DATA EXTRACTS Start Marker
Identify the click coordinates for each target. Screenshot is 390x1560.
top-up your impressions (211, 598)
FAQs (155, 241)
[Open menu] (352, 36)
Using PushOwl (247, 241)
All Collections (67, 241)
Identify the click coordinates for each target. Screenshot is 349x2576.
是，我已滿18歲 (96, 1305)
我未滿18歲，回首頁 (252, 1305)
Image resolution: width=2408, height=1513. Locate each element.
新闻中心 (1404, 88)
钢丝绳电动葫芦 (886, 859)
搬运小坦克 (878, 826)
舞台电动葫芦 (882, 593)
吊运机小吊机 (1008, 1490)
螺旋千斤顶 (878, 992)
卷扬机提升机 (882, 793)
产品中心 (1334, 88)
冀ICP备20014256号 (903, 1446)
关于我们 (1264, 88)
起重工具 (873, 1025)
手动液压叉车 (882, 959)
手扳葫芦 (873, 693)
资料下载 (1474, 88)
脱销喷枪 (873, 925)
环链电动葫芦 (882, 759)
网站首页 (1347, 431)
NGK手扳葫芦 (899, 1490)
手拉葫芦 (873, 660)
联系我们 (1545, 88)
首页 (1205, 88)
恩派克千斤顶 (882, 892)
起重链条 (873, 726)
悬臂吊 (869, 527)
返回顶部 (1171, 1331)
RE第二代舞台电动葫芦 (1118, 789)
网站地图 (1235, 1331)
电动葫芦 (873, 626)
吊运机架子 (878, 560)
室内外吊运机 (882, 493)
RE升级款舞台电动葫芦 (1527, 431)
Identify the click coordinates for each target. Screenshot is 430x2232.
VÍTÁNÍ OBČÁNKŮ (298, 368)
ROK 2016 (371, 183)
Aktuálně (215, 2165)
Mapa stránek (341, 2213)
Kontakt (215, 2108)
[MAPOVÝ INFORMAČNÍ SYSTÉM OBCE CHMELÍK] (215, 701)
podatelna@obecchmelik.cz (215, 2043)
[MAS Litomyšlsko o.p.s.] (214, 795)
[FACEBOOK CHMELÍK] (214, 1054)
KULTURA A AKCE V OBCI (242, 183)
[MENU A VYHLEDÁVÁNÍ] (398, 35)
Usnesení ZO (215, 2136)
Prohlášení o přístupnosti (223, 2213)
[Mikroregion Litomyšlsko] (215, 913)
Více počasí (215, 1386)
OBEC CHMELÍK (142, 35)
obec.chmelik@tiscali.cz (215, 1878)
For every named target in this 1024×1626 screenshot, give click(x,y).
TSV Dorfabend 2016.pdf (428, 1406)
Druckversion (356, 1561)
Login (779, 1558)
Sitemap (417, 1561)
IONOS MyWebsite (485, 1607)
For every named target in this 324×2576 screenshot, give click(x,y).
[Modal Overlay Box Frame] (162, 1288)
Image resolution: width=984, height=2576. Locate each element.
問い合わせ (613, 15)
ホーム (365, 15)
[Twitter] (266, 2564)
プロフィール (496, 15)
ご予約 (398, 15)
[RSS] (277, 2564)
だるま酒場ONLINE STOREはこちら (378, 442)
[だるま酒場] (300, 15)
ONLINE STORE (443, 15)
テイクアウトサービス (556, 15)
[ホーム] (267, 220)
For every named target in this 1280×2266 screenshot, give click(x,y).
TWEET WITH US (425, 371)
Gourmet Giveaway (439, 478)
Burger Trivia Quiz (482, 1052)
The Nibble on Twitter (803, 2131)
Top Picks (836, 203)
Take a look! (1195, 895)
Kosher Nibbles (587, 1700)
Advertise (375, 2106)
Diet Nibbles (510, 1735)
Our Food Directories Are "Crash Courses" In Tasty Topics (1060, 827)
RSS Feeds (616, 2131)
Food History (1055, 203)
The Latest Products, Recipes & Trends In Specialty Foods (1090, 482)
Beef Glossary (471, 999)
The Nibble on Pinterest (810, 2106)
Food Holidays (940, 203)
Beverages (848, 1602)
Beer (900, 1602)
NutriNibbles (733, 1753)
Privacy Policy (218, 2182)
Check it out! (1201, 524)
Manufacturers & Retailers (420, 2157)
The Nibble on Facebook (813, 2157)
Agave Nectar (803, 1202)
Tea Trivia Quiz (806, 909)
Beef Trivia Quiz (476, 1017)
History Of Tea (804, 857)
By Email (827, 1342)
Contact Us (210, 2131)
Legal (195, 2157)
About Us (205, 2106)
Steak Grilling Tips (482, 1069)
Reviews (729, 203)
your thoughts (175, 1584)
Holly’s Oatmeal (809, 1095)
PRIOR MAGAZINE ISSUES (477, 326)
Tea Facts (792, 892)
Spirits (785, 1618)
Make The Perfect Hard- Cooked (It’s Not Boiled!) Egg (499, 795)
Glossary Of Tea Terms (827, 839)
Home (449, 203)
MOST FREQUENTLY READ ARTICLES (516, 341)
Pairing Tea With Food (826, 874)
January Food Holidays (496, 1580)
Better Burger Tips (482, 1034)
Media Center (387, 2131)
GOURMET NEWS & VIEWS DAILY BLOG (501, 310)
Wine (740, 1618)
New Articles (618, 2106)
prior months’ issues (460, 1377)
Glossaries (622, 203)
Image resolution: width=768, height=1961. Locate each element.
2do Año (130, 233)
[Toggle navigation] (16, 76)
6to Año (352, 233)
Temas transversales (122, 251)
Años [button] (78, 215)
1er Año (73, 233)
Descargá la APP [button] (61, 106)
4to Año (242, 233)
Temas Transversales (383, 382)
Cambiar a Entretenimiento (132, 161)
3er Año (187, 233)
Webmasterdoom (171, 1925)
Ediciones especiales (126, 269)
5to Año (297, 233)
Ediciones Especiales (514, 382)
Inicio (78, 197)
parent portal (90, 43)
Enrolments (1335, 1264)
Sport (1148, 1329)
DATA EXTRACTS End Marker
> _WHAT YOU HAVE TO DO_
Look above for the line with "プロフィール (496, 15)" and the line with "Diet Nibbles (510, 1735)". Retype those two lines and every line between them exactly, adding nothing.

> _SOLUTION BELOW_
プロフィール (496, 15)
ご予約 (398, 15)
[RSS] (277, 2564)
だるま酒場ONLINE STOREはこちら (378, 442)
[だるま酒場] (300, 15)
ONLINE STORE (443, 15)
テイクアウトサービス (556, 15)
[ホーム] (267, 220)
For every named target in this 1280×2266 screenshot, give click(x,y).
TWEET WITH US (425, 371)
Gourmet Giveaway (439, 478)
Burger Trivia Quiz (482, 1052)
The Nibble on Twitter (803, 2131)
Top Picks (836, 203)
Take a look! (1195, 895)
Kosher Nibbles (587, 1700)
Advertise (375, 2106)
Diet Nibbles (510, 1735)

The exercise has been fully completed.